When lions or hyenas kill a cow, they eat part of it and come back the next night to finish the carcass. Livestock owners have learned that a universally available agricultural pesticide carbofuran (marketed as Furadan) is lethal to predators – they need only sprinkle a few cents worth of carbofuran on the carcass and any mammal or bird which feeds on it will die.
This cow (above), found by one of LWL’s Lion Guardians was killed by lions and partially eaten. They returned to the carcass the next night, providing an easy opportunity for a potential lion poisoner.

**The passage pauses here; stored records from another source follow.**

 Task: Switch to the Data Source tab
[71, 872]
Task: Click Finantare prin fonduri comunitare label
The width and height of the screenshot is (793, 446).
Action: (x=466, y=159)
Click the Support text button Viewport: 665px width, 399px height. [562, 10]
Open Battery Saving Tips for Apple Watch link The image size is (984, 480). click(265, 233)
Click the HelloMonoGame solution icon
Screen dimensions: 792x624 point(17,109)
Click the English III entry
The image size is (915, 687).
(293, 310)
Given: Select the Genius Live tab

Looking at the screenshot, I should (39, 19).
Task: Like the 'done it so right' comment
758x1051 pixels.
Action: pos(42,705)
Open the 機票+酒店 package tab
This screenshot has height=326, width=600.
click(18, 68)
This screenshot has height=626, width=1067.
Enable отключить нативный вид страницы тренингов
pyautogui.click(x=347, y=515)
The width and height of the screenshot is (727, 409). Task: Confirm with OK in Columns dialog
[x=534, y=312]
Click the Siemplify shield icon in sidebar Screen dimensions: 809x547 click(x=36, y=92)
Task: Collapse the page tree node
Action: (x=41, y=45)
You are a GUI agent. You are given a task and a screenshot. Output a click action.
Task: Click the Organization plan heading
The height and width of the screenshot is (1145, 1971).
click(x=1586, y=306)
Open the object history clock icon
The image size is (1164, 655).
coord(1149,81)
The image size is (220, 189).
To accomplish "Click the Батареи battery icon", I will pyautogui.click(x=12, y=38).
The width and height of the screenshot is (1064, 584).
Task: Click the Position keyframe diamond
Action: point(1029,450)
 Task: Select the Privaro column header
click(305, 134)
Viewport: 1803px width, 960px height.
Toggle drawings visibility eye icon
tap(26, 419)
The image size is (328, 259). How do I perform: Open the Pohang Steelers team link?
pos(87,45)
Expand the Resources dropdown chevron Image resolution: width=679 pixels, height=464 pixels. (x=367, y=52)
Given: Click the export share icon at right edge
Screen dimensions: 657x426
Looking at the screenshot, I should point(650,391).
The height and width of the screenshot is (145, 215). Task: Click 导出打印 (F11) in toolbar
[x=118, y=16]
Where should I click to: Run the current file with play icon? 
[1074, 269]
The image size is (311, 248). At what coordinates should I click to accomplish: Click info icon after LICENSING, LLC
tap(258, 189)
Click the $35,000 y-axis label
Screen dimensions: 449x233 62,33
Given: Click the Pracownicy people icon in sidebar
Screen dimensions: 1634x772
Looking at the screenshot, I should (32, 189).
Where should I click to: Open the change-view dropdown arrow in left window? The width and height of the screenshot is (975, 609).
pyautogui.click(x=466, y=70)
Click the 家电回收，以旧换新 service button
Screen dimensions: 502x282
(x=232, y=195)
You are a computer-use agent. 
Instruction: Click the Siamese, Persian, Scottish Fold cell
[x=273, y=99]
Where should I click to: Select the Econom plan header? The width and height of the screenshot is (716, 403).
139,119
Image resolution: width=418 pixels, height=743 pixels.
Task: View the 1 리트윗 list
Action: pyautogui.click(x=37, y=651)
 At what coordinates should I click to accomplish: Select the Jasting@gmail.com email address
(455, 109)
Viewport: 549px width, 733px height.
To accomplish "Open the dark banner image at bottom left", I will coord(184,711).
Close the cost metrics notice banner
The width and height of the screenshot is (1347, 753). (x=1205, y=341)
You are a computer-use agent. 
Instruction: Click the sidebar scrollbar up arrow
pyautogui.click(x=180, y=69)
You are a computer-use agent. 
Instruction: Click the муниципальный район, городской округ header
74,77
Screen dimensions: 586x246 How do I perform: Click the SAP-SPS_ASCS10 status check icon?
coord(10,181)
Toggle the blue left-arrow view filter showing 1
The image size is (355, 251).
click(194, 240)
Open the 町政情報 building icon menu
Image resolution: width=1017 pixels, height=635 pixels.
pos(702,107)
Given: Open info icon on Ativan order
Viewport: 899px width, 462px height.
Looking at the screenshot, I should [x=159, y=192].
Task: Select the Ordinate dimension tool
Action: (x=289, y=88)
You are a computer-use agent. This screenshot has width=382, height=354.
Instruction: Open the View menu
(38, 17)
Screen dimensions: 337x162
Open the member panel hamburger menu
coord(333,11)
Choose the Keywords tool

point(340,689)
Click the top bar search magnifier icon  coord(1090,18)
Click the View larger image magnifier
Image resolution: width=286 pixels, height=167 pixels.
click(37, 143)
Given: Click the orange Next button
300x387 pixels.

LWL has evidence of over 60 lions poisoned in just our Laikipia and Kilimanjaro study areas, sometimes whole prides at once. These are a small fraction of the predators actually killed by poison, because in the vast expanse of African rangelands, relatively few come to the attention of researchers or the authorities.
We frequently learn of a poisoning when we find one of our collared lions dead. The animals are often found next to a poisoned livestock carcass.
Richard Bonham’s evidence of large scale lion and hyena poisoning in 2001-2 motivated the establishment of his Predator Compensation Fund and LWL’s Kilimanjaro Lion Conservation Project. More recently the Amboseli Predator Project has been started by LWL to investigate the problem in another area of Maasailand.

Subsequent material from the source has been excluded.